Do you understand my explanation?
By the way, that was a quick and dirty calculation, and it only looks at Power requirements. Usually when designing a battery bank you start with daily energy usage reuirements. The example of a 12V 40Ah battery only gives you about 500Wh, not accounting for the 80% DoD rule of thumb, which gives you 400Wh. For 1kWh, you'll double it to 4s16p, but that only gives you 1 day of autonomy if your charge controller breaks. The rule of thumb is 3 days of autonomy, for various reasons, so you'd triple that, giving you 4s48p. That assumes that you really need 1kwh daily AND that you're using 5Ah LFP cells which you're probably not. BUT that doesn't include charging efficiency, inverter efficiency, etc., etc. There are many variables to consider in designing a system.

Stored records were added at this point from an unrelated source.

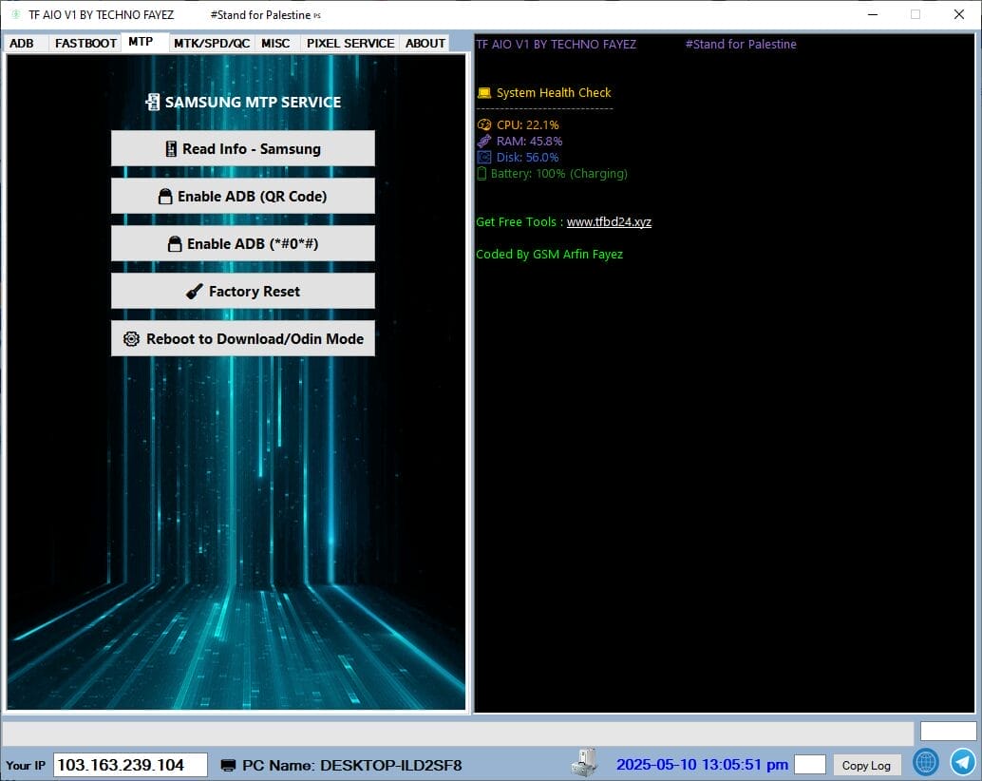
Task: Open the Telegram icon at bottom right
Action: tap(962, 762)
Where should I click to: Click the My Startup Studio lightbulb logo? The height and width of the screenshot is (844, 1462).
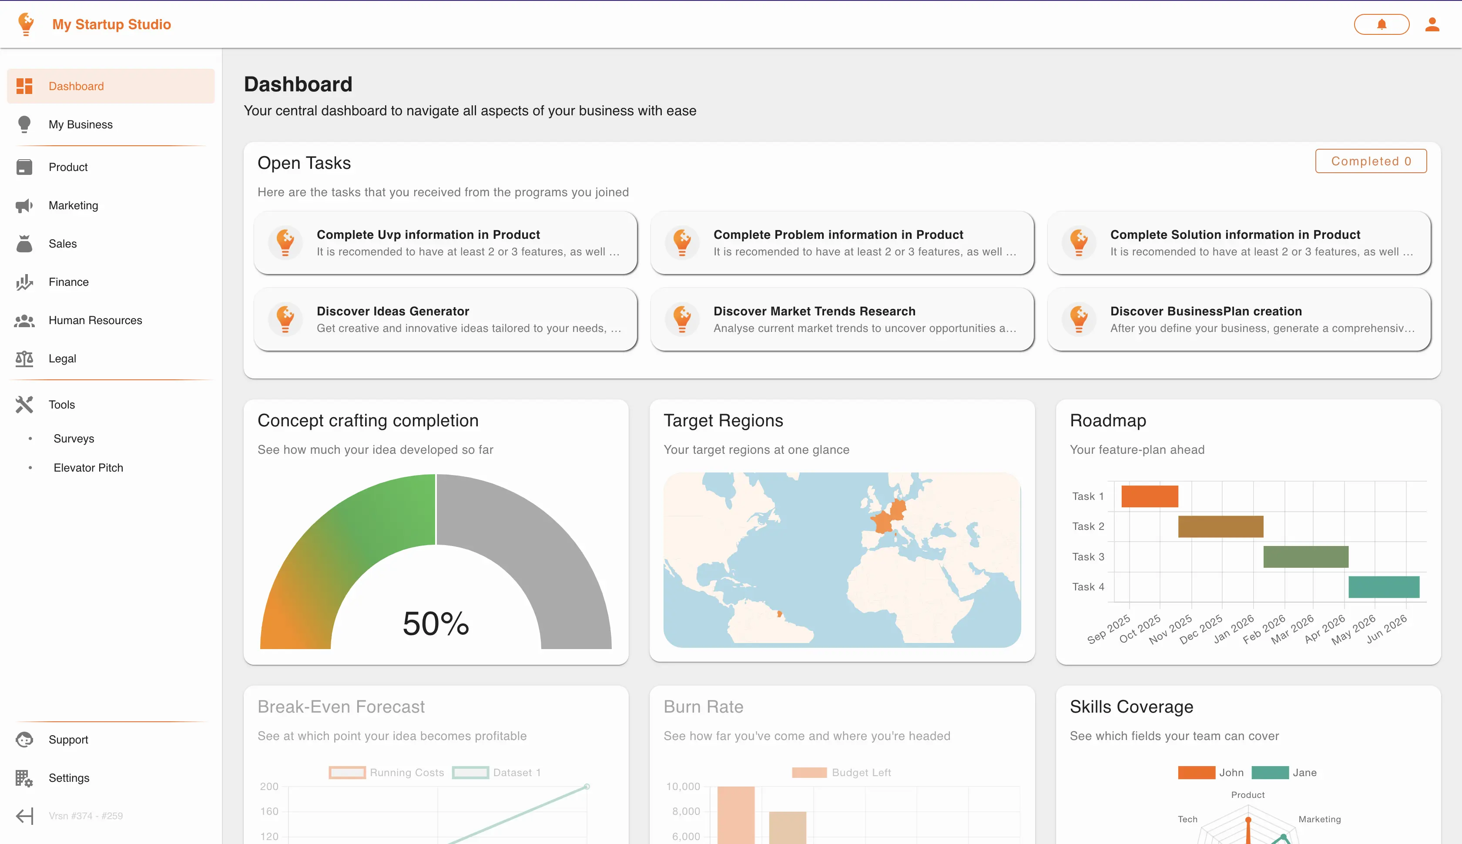(26, 24)
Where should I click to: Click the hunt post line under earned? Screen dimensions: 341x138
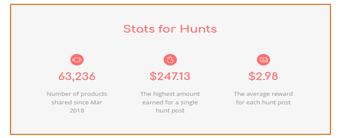(170, 111)
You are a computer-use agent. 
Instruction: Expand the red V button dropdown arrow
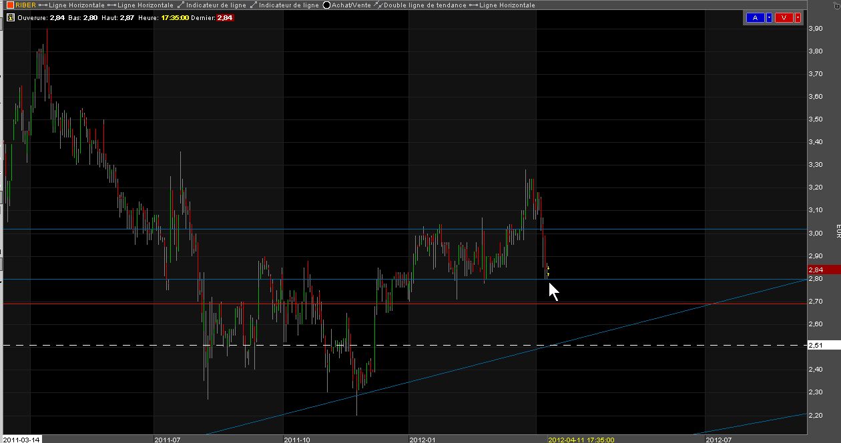pos(798,18)
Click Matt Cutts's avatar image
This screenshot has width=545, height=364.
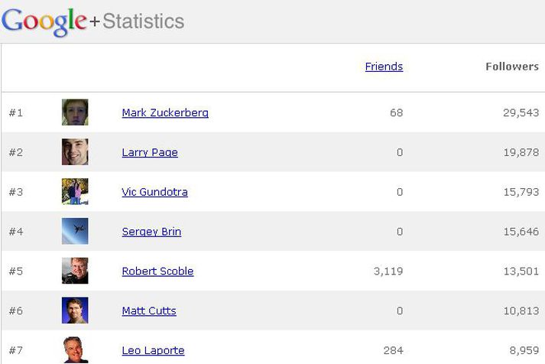[75, 310]
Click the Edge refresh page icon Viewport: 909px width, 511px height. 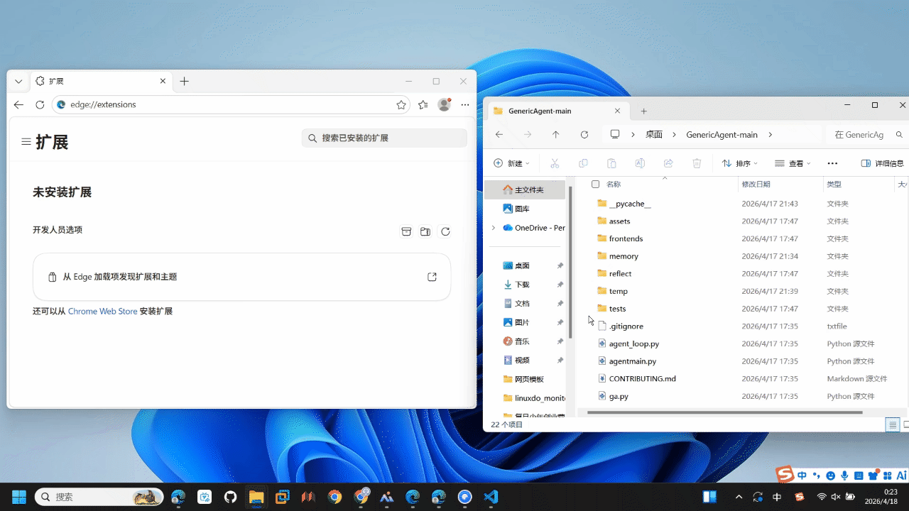40,104
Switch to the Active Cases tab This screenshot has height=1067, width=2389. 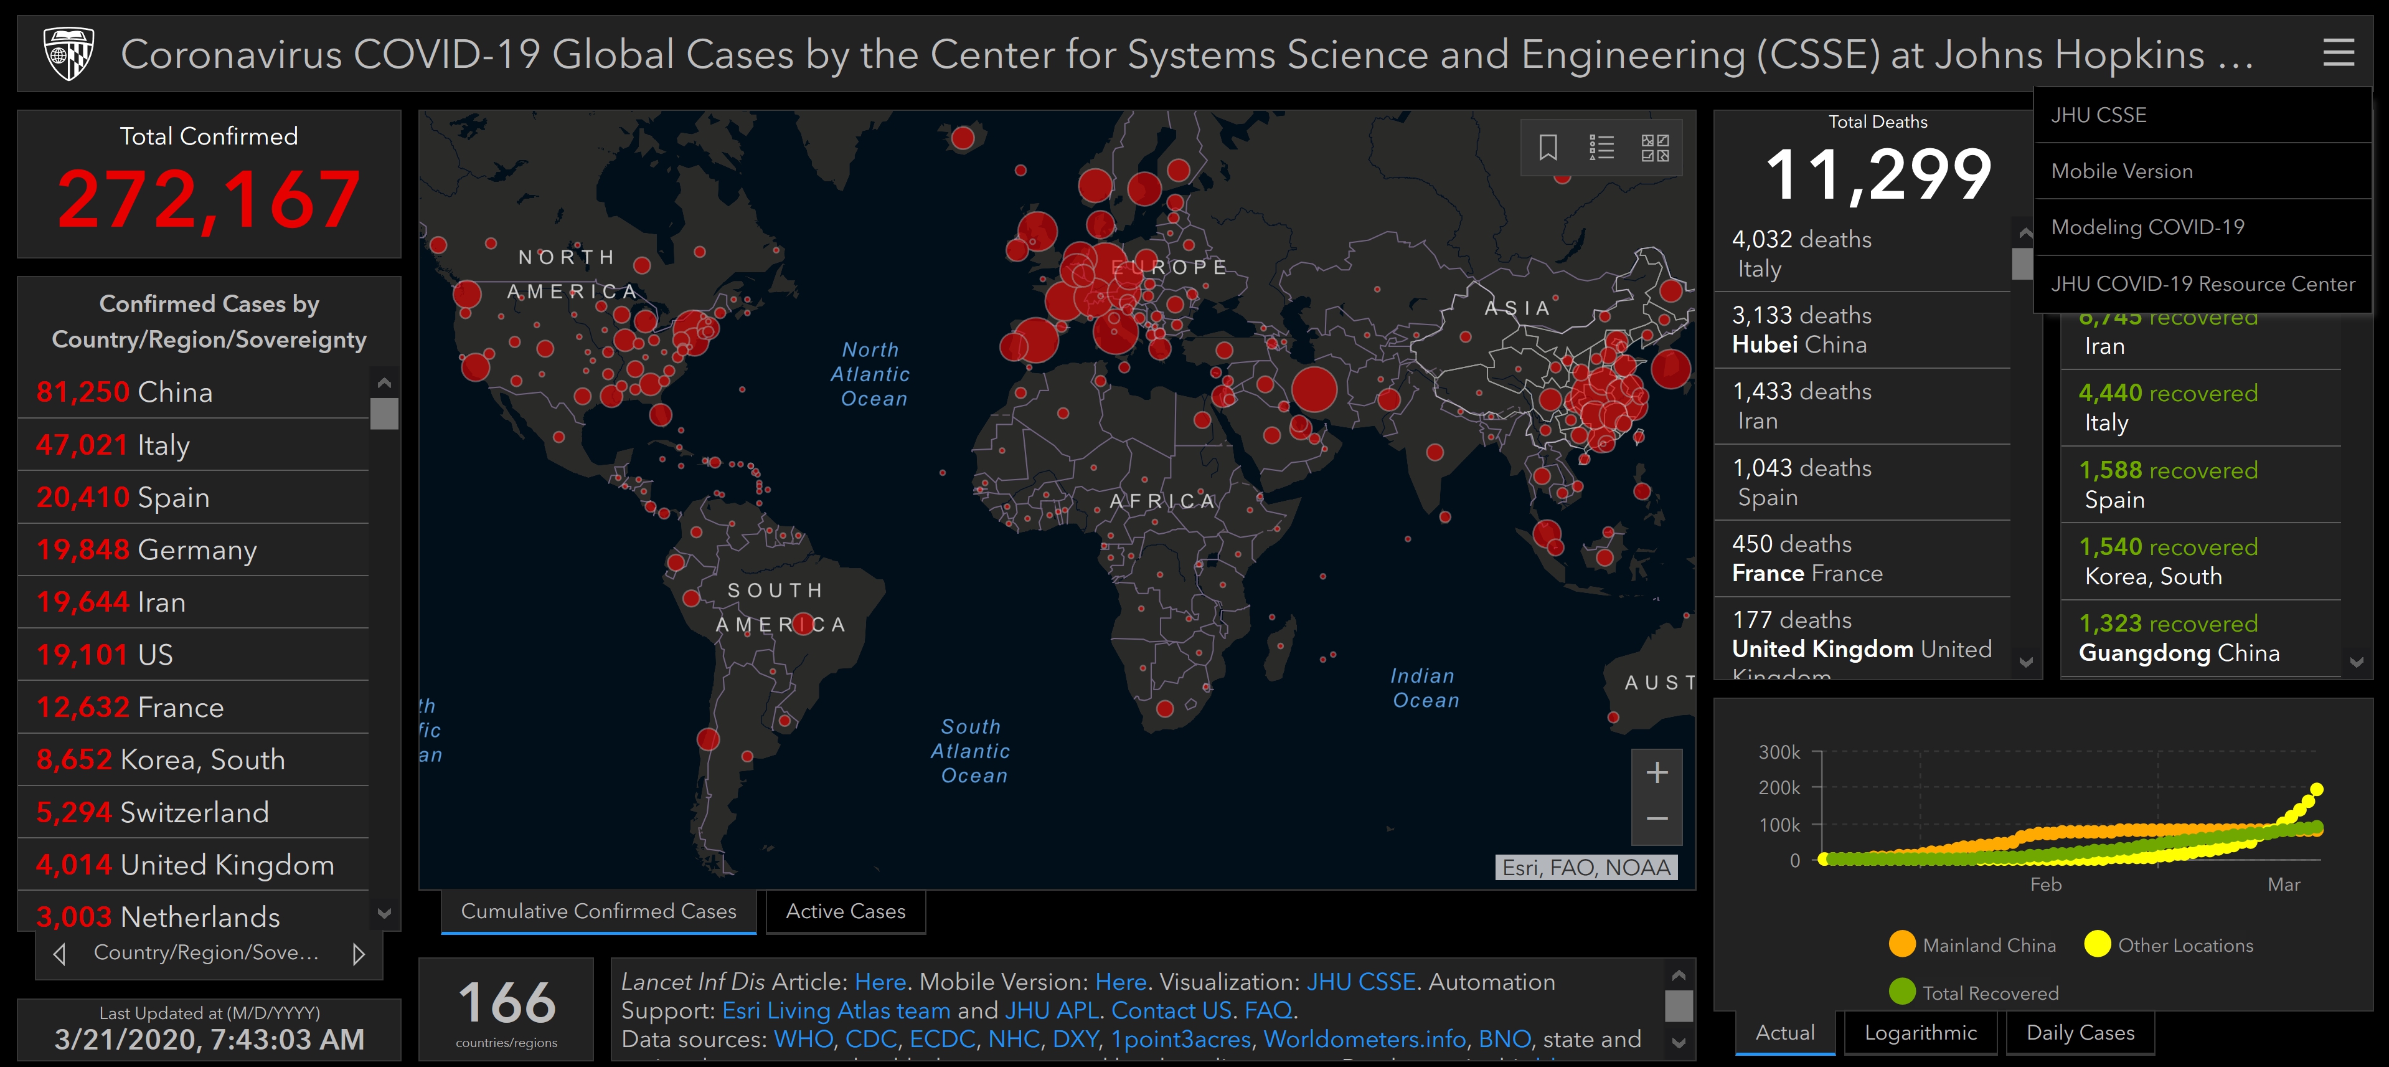(845, 912)
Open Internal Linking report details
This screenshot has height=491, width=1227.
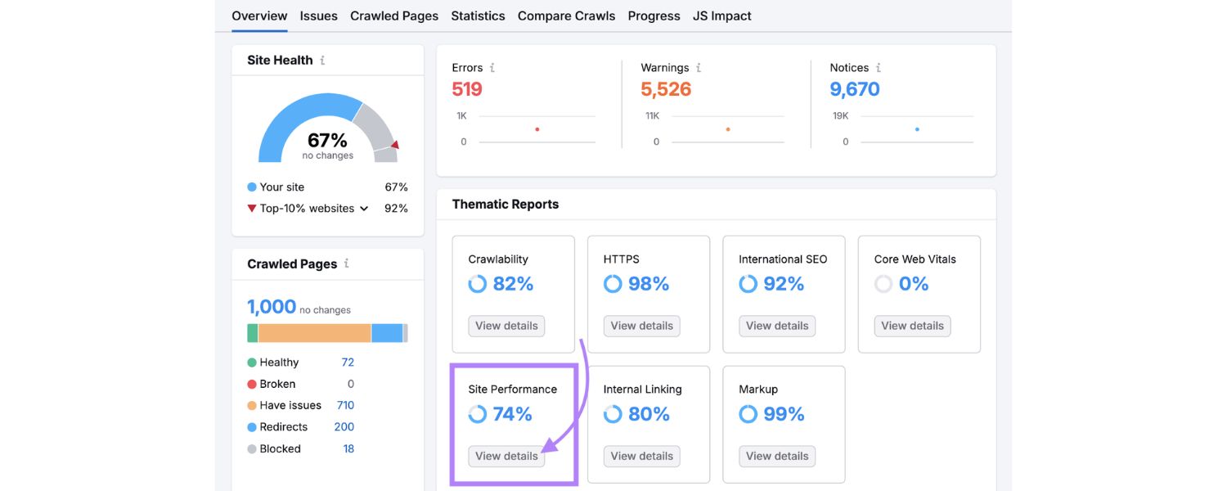pos(641,456)
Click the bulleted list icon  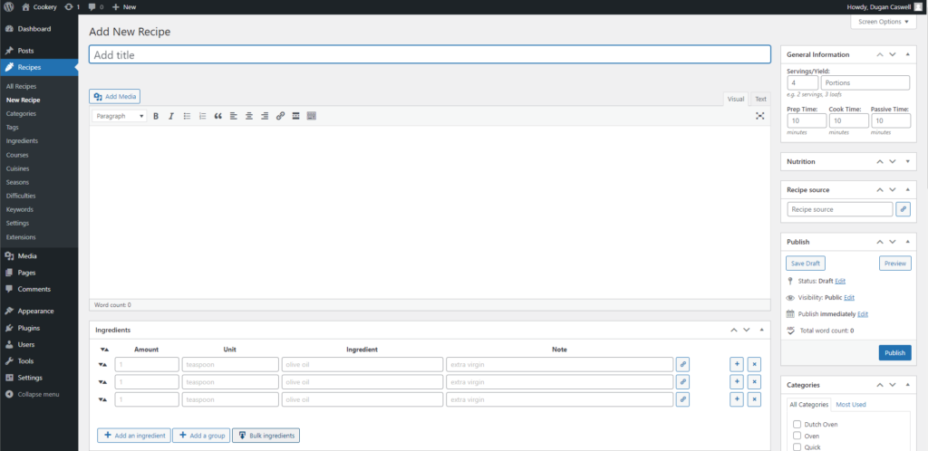point(187,116)
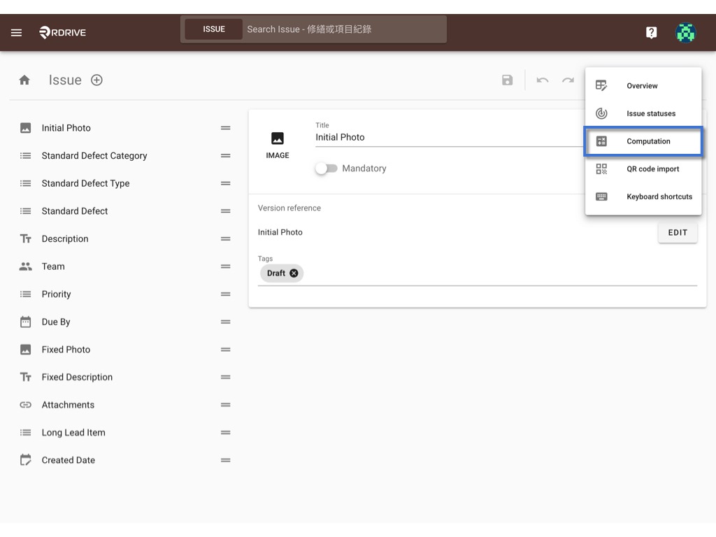Undo the last change

tap(542, 80)
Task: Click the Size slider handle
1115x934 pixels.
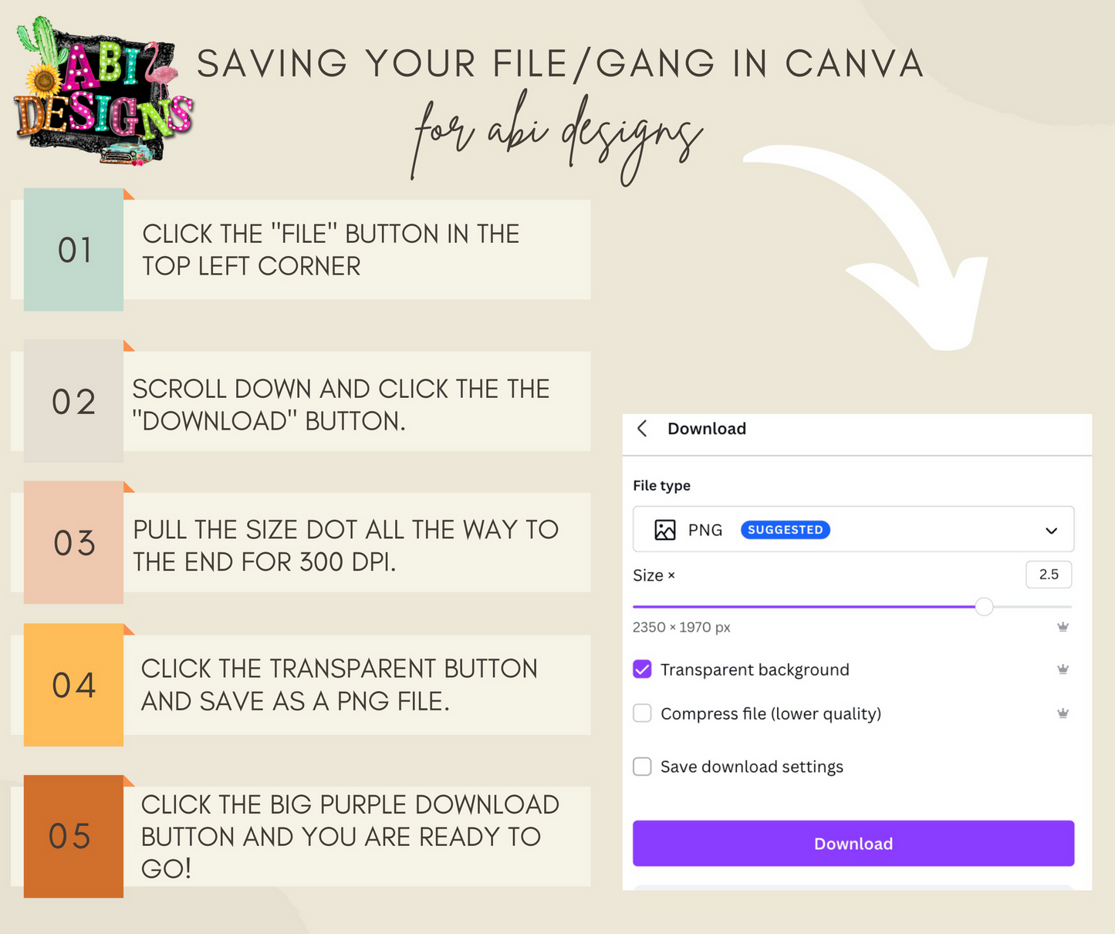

I know it's lame 500w Battery pack. I will just introduce the technology and prove that it will work and not expensive. They see Solar panel system here in the Philippines is a luxury item(they even use lead acid battery which is we all now is not efficient, etc).
I will try to understand first what you are trying to explain to me before I ask again to you.
I'm just more on Computer programming and not familiar with Electrical even though I'm using Arduino and raspberry pi, I will use my knowledge to create software or app for the system.
Thank you all for replying to my questions.